_TASK DETAILS_. Identify every line in the listing below that contains the word "Toggle" and copy each of those lines in full.
:: RECORDS FOR THE EXERCISE ::
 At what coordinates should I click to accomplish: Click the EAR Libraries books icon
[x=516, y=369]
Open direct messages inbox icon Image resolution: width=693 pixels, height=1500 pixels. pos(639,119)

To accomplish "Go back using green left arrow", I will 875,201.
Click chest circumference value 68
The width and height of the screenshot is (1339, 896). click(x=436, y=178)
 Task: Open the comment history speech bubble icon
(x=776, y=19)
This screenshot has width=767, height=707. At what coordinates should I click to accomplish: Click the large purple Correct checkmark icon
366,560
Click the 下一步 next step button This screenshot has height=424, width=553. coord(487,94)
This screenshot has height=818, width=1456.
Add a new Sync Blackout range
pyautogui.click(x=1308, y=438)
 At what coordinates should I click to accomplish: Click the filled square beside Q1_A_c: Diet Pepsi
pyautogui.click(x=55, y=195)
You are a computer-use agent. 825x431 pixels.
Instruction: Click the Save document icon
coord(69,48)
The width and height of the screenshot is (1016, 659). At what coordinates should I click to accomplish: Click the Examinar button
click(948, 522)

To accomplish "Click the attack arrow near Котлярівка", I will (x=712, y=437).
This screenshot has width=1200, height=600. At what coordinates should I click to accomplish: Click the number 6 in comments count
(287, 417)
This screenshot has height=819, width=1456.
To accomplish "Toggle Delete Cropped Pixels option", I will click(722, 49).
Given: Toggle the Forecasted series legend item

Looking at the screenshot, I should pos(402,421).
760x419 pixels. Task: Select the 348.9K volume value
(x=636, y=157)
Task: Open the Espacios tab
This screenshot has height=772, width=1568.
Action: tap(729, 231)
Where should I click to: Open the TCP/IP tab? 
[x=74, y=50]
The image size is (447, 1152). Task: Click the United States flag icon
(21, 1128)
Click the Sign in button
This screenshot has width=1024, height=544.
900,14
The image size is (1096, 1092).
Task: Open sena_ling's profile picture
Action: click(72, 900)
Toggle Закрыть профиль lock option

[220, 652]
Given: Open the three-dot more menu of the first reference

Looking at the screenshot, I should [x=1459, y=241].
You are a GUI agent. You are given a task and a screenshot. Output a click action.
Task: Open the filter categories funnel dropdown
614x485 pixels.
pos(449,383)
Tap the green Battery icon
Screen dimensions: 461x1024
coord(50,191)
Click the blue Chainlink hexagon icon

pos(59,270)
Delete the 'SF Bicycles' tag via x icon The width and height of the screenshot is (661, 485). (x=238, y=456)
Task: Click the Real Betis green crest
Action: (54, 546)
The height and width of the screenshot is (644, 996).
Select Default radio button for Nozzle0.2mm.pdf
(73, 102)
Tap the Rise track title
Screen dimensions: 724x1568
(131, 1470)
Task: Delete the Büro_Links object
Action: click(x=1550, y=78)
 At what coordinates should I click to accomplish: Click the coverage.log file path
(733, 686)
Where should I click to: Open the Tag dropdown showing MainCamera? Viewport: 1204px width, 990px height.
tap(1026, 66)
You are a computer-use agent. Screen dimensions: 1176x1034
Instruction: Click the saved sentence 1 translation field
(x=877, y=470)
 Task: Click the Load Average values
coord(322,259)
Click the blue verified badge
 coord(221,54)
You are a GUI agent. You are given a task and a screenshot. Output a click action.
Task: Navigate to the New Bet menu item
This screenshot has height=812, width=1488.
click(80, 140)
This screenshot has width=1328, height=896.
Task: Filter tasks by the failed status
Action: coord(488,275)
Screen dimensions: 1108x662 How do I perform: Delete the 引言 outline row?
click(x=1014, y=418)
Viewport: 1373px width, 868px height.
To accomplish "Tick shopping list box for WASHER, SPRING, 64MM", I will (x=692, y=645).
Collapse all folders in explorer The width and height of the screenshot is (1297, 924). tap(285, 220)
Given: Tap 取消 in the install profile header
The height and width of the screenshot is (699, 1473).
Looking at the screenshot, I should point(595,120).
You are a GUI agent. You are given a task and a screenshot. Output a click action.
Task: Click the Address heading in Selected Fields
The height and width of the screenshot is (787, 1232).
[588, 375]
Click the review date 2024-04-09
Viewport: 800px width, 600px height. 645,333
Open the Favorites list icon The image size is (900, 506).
:::
_THE OUTPUT_.
To accomplish "Toggle Delete Cropped Pixels option", I will click(722, 49).
Given: Toggle the Forecasted series legend item
Toggle Закрыть профиль lock option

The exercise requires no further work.